== Stated exercise ==
Copy the rows from the line containing "The image size is (1114, 713)." through the end of the rows, swapping "Tennis coach" for "Swim coach" and leaving everything else unchanged. Omit the pictures.

== Saved data entries ==
◇ ◇ ◇ ◇

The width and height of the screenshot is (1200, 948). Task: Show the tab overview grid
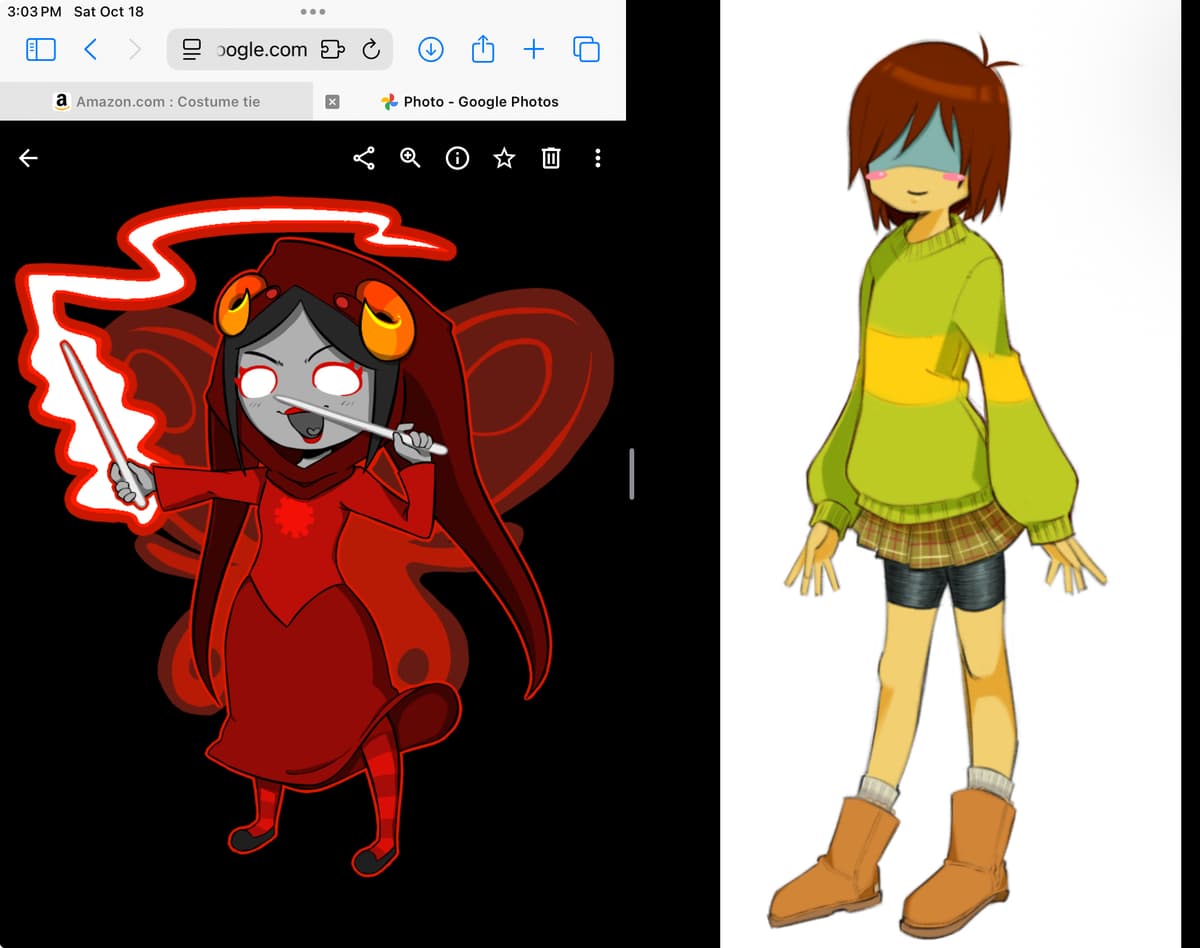pos(586,49)
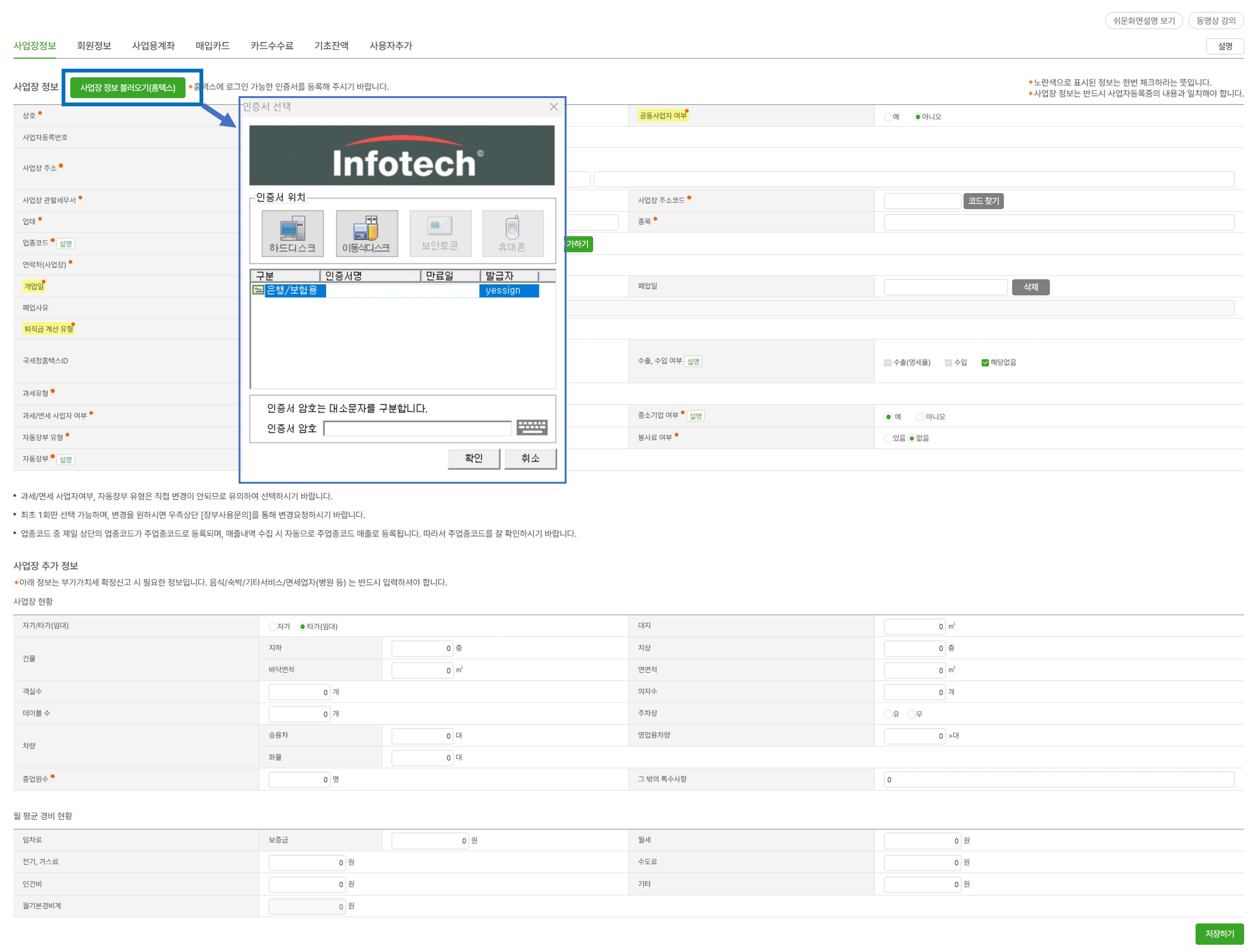The width and height of the screenshot is (1256, 952).
Task: Switch to the 회원정보 tab
Action: 94,45
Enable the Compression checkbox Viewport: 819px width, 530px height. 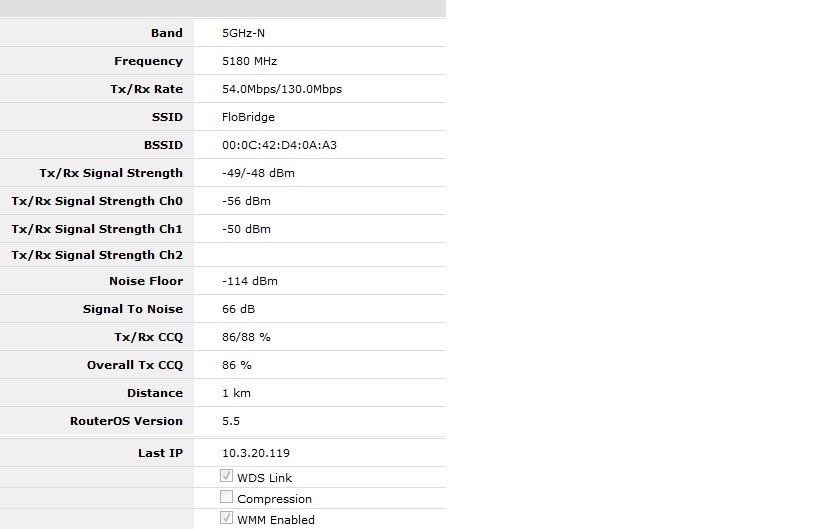227,498
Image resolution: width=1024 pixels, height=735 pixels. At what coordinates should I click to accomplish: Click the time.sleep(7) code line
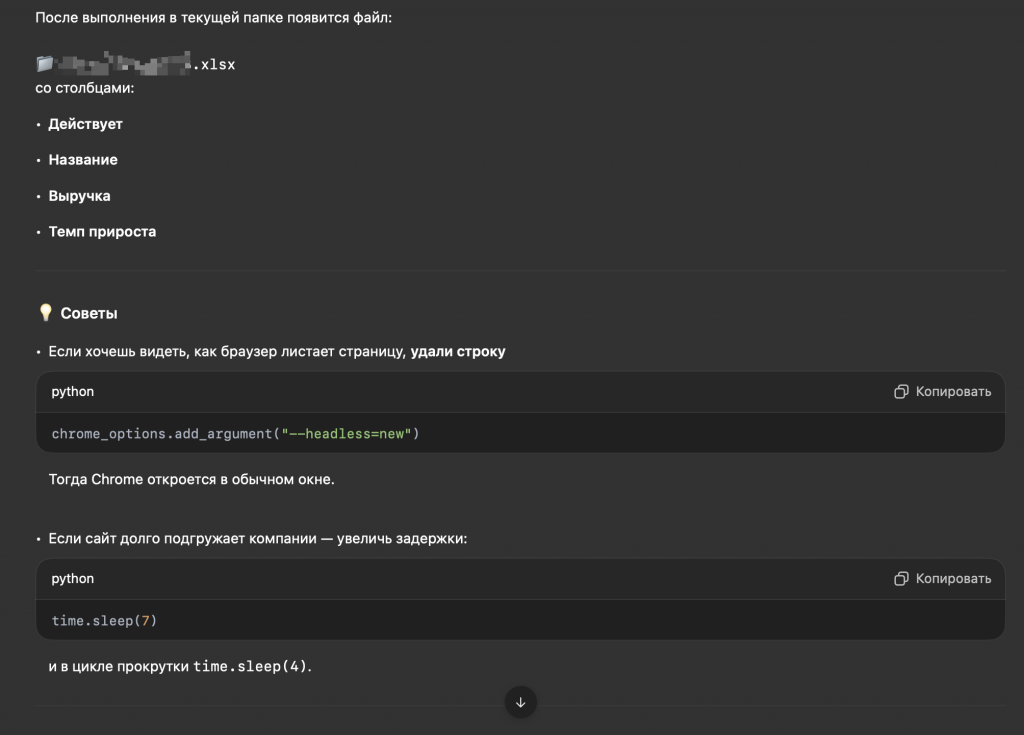(104, 621)
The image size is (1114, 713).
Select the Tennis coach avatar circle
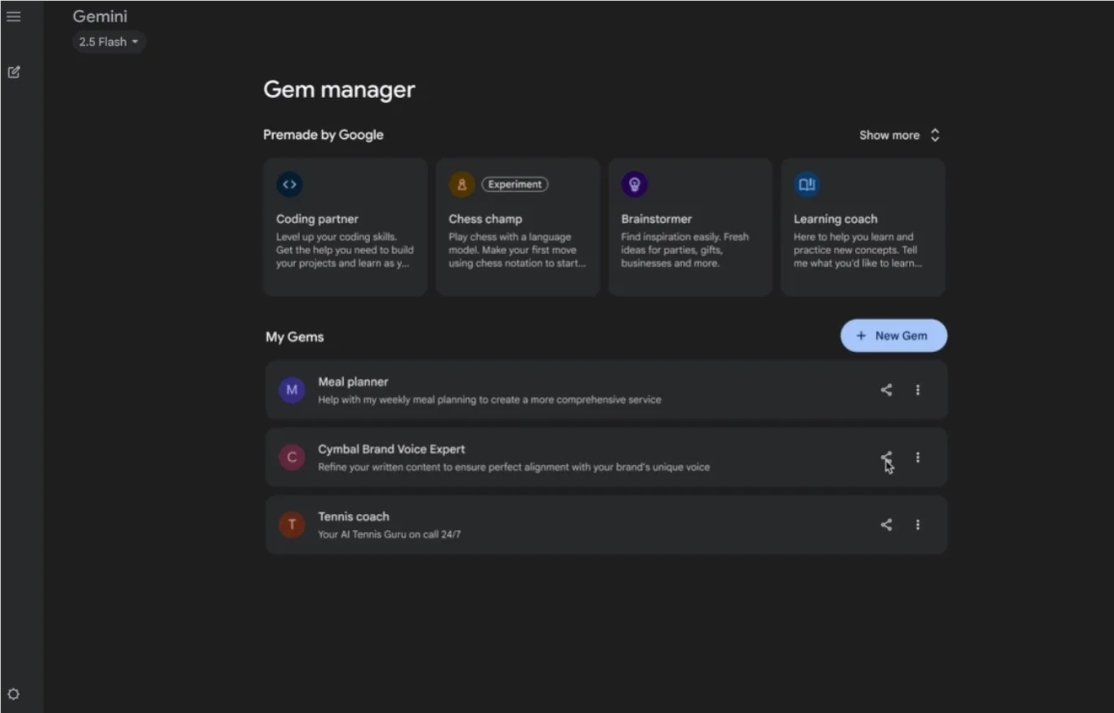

◇ ◇ ◇ ◇

== Result ==
The image size is (1114, 713).
Select the Swim coach avatar circle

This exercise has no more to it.